TASK DESCRIPTION -
Reproduce each line of the data items below verbatim, with nothing altered.
++++ INPUT ROWS
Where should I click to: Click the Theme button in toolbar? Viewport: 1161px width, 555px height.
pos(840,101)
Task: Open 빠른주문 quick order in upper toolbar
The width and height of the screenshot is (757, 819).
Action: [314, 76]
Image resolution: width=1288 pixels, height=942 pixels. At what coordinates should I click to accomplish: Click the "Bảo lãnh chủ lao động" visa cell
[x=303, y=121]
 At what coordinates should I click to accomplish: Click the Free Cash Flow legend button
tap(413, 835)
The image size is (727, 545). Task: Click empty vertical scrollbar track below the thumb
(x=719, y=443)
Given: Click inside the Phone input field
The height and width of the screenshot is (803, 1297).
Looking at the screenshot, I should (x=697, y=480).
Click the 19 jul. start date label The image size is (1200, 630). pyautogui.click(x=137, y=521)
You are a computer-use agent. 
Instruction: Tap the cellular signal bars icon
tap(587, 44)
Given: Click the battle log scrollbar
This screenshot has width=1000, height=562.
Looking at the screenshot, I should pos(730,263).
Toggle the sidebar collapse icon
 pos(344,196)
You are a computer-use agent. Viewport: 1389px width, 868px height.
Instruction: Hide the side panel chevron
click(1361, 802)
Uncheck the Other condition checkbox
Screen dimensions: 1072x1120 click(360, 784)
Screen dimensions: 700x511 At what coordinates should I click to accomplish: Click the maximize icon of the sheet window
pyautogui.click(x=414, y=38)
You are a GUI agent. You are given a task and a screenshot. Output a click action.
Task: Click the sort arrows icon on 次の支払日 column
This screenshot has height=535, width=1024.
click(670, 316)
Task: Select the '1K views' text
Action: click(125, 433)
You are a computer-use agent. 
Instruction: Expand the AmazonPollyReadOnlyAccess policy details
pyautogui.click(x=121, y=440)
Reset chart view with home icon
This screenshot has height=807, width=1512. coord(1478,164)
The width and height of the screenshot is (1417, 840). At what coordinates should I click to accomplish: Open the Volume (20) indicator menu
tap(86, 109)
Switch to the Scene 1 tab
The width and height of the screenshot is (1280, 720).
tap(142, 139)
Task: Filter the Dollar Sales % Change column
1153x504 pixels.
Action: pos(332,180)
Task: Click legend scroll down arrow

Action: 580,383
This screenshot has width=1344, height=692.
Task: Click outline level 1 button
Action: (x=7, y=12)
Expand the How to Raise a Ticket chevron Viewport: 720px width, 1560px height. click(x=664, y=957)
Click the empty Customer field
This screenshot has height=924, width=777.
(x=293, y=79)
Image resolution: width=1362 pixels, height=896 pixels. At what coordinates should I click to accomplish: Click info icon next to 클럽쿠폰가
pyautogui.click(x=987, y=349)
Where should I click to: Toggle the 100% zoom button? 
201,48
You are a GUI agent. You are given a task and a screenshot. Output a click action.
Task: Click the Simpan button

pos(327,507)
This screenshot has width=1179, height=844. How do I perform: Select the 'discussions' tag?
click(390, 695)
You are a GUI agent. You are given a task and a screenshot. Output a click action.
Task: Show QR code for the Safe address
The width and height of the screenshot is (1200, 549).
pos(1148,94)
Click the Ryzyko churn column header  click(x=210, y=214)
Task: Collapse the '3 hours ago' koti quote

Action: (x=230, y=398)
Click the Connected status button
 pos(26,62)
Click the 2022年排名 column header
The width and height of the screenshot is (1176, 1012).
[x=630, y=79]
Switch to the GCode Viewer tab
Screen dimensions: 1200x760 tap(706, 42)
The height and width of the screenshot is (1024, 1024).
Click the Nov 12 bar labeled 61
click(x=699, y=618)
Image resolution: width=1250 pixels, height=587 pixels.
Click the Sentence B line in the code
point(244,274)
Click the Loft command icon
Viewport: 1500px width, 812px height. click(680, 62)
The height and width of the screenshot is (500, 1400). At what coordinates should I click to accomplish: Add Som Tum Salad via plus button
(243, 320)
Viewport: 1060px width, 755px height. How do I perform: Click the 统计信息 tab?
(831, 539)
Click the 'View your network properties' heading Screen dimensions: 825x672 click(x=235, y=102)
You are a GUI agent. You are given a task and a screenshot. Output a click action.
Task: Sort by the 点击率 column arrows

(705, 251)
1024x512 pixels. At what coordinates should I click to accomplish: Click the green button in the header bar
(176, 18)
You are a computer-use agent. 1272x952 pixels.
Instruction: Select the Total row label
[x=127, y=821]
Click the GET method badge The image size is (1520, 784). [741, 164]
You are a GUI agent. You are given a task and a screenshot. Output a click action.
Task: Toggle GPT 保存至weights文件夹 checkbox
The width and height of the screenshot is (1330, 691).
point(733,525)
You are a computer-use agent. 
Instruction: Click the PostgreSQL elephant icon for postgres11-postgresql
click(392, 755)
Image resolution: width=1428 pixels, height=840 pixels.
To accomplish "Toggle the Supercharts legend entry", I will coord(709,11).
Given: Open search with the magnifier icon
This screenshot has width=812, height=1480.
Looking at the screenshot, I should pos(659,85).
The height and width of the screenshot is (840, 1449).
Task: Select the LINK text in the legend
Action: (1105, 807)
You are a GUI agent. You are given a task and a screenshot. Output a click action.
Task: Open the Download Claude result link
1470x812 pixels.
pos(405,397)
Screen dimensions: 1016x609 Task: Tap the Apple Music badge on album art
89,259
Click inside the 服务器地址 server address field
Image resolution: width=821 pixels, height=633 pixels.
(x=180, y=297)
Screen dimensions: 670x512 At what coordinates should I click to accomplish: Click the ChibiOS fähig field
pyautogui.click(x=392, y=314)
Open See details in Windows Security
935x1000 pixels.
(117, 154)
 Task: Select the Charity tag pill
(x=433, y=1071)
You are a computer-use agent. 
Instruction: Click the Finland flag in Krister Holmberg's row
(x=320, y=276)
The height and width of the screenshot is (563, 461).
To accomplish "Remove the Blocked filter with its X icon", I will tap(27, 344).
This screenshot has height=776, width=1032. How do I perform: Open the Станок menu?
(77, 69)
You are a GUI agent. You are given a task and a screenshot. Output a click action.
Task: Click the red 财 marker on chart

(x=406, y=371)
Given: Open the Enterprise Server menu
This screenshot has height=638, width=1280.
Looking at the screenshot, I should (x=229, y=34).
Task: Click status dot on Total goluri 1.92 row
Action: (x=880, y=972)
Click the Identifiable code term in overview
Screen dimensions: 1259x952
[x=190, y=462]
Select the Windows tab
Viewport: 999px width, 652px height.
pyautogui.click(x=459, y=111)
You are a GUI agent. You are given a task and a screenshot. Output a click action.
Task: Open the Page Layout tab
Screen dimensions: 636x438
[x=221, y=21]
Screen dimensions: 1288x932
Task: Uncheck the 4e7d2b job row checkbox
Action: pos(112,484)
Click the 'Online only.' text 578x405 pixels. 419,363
++++++++
ANSWER BELOW -
Where should I click to: Click the Theme button in toolbar? Viewport: 1161px width, 555px height.
pos(840,101)
Task: Open 빠른주문 quick order in upper toolbar
The width and height of the screenshot is (757, 819).
Action: [314, 76]
Image resolution: width=1288 pixels, height=942 pixels. At what coordinates should I click to accomplish: Click the "Bảo lãnh chủ lao động" visa cell
[x=303, y=121]
 At what coordinates should I click to accomplish: Click the Free Cash Flow legend button
tap(413, 835)
The image size is (727, 545). Task: Click empty vertical scrollbar track below the thumb
(x=719, y=443)
Given: Click inside the Phone input field
The height and width of the screenshot is (803, 1297).
Looking at the screenshot, I should (x=697, y=480).
Click the 19 jul. start date label The image size is (1200, 630). pyautogui.click(x=137, y=521)
You are a computer-use agent. 
Instruction: Tap the cellular signal bars icon
tap(587, 44)
Given: Click the battle log scrollbar
This screenshot has width=1000, height=562.
Looking at the screenshot, I should pos(730,263).
Toggle the sidebar collapse icon
 pos(344,196)
You are a computer-use agent. Viewport: 1389px width, 868px height.
Instruction: Hide the side panel chevron
click(1361, 802)
Uncheck the Other condition checkbox
Screen dimensions: 1072x1120 click(360, 784)
Screen dimensions: 700x511 At what coordinates should I click to accomplish: Click the maximize icon of the sheet window
pyautogui.click(x=414, y=38)
You are a GUI agent. You are given a task and a screenshot. Output a click action.
Task: Click the sort arrows icon on 次の支払日 column
This screenshot has height=535, width=1024.
click(670, 316)
Task: Select the '1K views' text
Action: click(125, 433)
You are a computer-use agent. 
Instruction: Expand the AmazonPollyReadOnlyAccess policy details
pyautogui.click(x=121, y=440)
Reset chart view with home icon
This screenshot has height=807, width=1512. coord(1478,164)
The width and height of the screenshot is (1417, 840). At what coordinates should I click to accomplish: Open the Volume (20) indicator menu
tap(86, 109)
Switch to the Scene 1 tab
The width and height of the screenshot is (1280, 720).
tap(142, 139)
Task: Filter the Dollar Sales % Change column
1153x504 pixels.
Action: pos(332,180)
Task: Click legend scroll down arrow

Action: 580,383
This screenshot has width=1344, height=692.
Task: Click outline level 1 button
Action: (x=7, y=12)
Expand the How to Raise a Ticket chevron Viewport: 720px width, 1560px height. click(x=664, y=957)
Click the empty Customer field
This screenshot has height=924, width=777.
(x=293, y=79)
Image resolution: width=1362 pixels, height=896 pixels. At what coordinates should I click to accomplish: Click info icon next to 클럽쿠폰가
pyautogui.click(x=987, y=349)
Where should I click to: Toggle the 100% zoom button? 
201,48
You are a GUI agent. You are given a task and a screenshot. Output a click action.
Task: Click the Simpan button

pos(327,507)
This screenshot has width=1179, height=844. How do I perform: Select the 'discussions' tag?
click(390, 695)
You are a GUI agent. You are given a task and a screenshot. Output a click action.
Task: Show QR code for the Safe address
The width and height of the screenshot is (1200, 549).
pos(1148,94)
Click the Ryzyko churn column header  click(x=210, y=214)
Task: Collapse the '3 hours ago' koti quote

Action: (x=230, y=398)
Click the Connected status button
 pos(26,62)
Click the 2022年排名 column header
The width and height of the screenshot is (1176, 1012).
[x=630, y=79]
Switch to the GCode Viewer tab
Screen dimensions: 1200x760 tap(706, 42)
The height and width of the screenshot is (1024, 1024).
Click the Nov 12 bar labeled 61
click(x=699, y=618)
Image resolution: width=1250 pixels, height=587 pixels.
Click the Sentence B line in the code
point(244,274)
Click the Loft command icon
Viewport: 1500px width, 812px height. click(680, 62)
The height and width of the screenshot is (500, 1400). At what coordinates should I click to accomplish: Add Som Tum Salad via plus button
(243, 320)
Viewport: 1060px width, 755px height. How do I perform: Click the 统计信息 tab?
(831, 539)
Click the 'View your network properties' heading Screen dimensions: 825x672 click(x=235, y=102)
You are a GUI agent. You are given a task and a screenshot. Output a click action.
Task: Sort by the 点击率 column arrows

(705, 251)
1024x512 pixels. At what coordinates should I click to accomplish: Click the green button in the header bar
(176, 18)
You are a computer-use agent. 1272x952 pixels.
Instruction: Select the Total row label
[x=127, y=821]
Click the GET method badge The image size is (1520, 784). [741, 164]
You are a GUI agent. You are given a task and a screenshot. Output a click action.
Task: Toggle GPT 保存至weights文件夹 checkbox
The width and height of the screenshot is (1330, 691).
point(733,525)
You are a computer-use agent. 
Instruction: Click the PostgreSQL elephant icon for postgres11-postgresql
click(392, 755)
Image resolution: width=1428 pixels, height=840 pixels.
To accomplish "Toggle the Supercharts legend entry", I will coord(709,11).
Given: Open search with the magnifier icon
This screenshot has width=812, height=1480.
Looking at the screenshot, I should pos(659,85).
The height and width of the screenshot is (840, 1449).
Task: Select the LINK text in the legend
Action: (1105, 807)
You are a GUI agent. You are given a task and a screenshot. Output a click action.
Task: Open the Download Claude result link
1470x812 pixels.
pos(405,397)
Screen dimensions: 1016x609 Task: Tap the Apple Music badge on album art
89,259
Click inside the 服务器地址 server address field
Image resolution: width=821 pixels, height=633 pixels.
(x=180, y=297)
Screen dimensions: 670x512 At what coordinates should I click to accomplish: Click the ChibiOS fähig field
pyautogui.click(x=392, y=314)
Open See details in Windows Security
935x1000 pixels.
(117, 154)
 Task: Select the Charity tag pill
(x=433, y=1071)
You are a computer-use agent. 
Instruction: Click the Finland flag in Krister Holmberg's row
(x=320, y=276)
The height and width of the screenshot is (563, 461).
To accomplish "Remove the Blocked filter with its X icon", I will tap(27, 344).
This screenshot has height=776, width=1032. How do I perform: Open the Станок menu?
(77, 69)
You are a GUI agent. You are given a task and a screenshot. Output a click action.
Task: Click the red 财 marker on chart

(x=406, y=371)
Given: Open the Enterprise Server menu
This screenshot has height=638, width=1280.
Looking at the screenshot, I should (x=229, y=34).
Task: Click status dot on Total goluri 1.92 row
Action: (x=880, y=972)
Click the Identifiable code term in overview
Screen dimensions: 1259x952
[x=190, y=462]
Select the Windows tab
Viewport: 999px width, 652px height.
pyautogui.click(x=459, y=111)
You are a GUI agent. You are given a task and a screenshot. Output a click action.
Task: Open the Page Layout tab
Screen dimensions: 636x438
[x=221, y=21]
Screen dimensions: 1288x932
Task: Uncheck the 4e7d2b job row checkbox
Action: pos(112,484)
Click the 'Online only.' text 578x405 pixels. 419,363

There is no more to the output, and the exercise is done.